Congratulations to INTERFACES fellow, Viktor Baranov, who published his paper ‘Effects of bioirrigation of non-biting midges (Diptera: Chironomidae)on lake sediment respiration’ in Scientific Reports this week. To give you a taster of his work Viktor has written a summary of his work below.
Bloodworms make lakes take a deeper breath
Despite occupying less than 2% of the land-surface, lakes are extremely important for ecosystem services and society alike. They represent important sites of carbon sequestration, thus contributing to the global CO2 cycle, and regulating greenhouse gas concentration in the atmosphere. Lakes are supporting an astonishing amount of biodiversity, sustaining commercial and recreational fisheries, water transport and water supply for cities, towns and villages.
Lake sediment respiration is an important proxy of lake greenhouse gas emission. Lake sediments are affected by the dwelling of numerous animals – insect larvae, worms, molluscs, shrimps that are building burrows in a process of sediment reworking, called “bioturbation”. When animals are pumping water through the burrow in order to provide oxygen or food particles, they cause complex movement of the liquid within the burrow and through it walls, called “bioirrigation”. Bioirrigation is introducing oxygen-and nutrient rich water into the sediment, which is leading to increased growth and metabolic activity of bacteria, and consequentially, higher sediment respiration. While we suspect for a long time that bioirrigation could drastically enhance sediment respiration, actually measuring and quantifying this process in-situ has not been possible so far.

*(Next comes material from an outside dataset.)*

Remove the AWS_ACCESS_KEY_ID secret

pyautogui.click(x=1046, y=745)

In order to tackle this long standing problem, the international team of INTERFACES researcher from the Leibniz-Institute of Freshwater Ecology (IGB: Berlin) and University of Birmingham (School of Geography, Earth and Environmental Sciences) investigated in a unique experimental setup the impact of the bioirrigation by bloodworms (Chironomus plumosus), a common benthic invertebrate species, on sediment respiration. To access the impact we have used an array of the cutting-edge ecohydrological and biochemical techniques. They applied the resazurin-resorufin smart tracer system – a bioactive colour dye to measure the amount of respiration in the environment. They established that resazurin transformation is not affected by the bloodworms respiration, due to the specific anatomy of their respiration system, allowing to decouple animal respiration from the respiration of sediment.

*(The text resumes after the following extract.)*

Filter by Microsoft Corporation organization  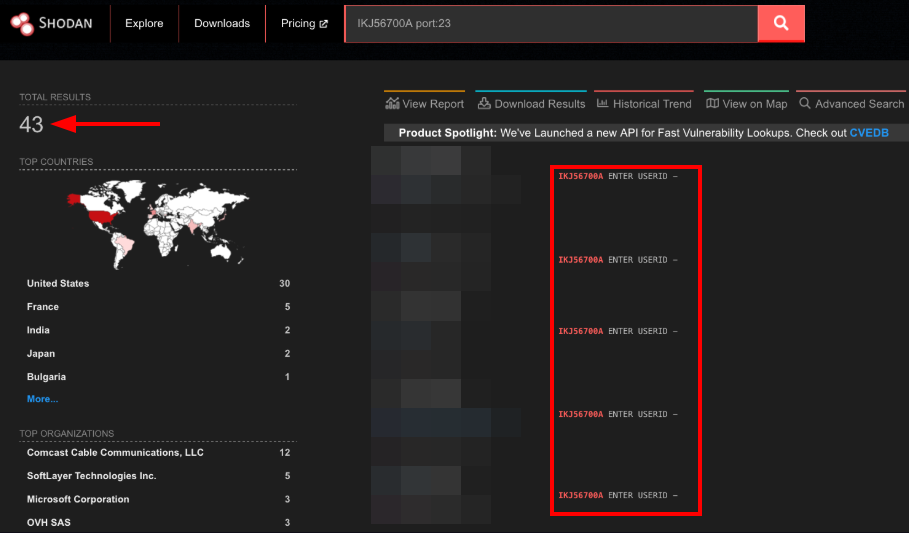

The study revealed that sediment is in fact respiring (breathing) more intensely in the presence of bloodworms, and this intensity is proportional to the animal’s density. For example, sediment with 2112 animals per m2 consuming 2.6 time more oxygen than sediment without animals, and all this additional respiration can be attributed to respiration by sediment bacteria, benefiting from animal activities.
These results can help us better understand the lake’s role in greenhouse gases emission where they currently represent carbon sinks. Building on this success, the team is now utilizing the newly established method, to identify a link between bioirrigation, respiration and CO2 emission from lakes in the rapidly warming world.
Paper: Baranov, V. et al. Effects of bioirrigation of non-biting midges (Diptera: Chironomidae) on lake sediment respiration. Sci. Rep. 6, 27329; doi: 10.1038/srep27329 (2016).
Figures:
Fig.1 (A) Bloodworms has diverse and important functions in the lakes: Role of chironomids (Diptera, Chironomidae) in biogeochemical processes in lake sediments. At the different stages of their life cycle, Chironomus plumosus are engaged in the cycling of various chemical elements in aquatic and terrestrial ecosystems: 1. Larvae of chironomids (bloodworms) are promoting sediment respiration. 2. Flying adults (non-biting, or “blind” midges) are relocating organics and various elements from lakes to the terrestrial habitats. 3. Parts of the dead insects returning to the lake, brining nutrients yet back to the water. (B) Model of resazurin transformation in the populated sediment. (Source of picture: Baranov et. al., 2016, doi:10.1038/srep27329).
Fig.2 Reduction n of resazurin, caused by the respiration.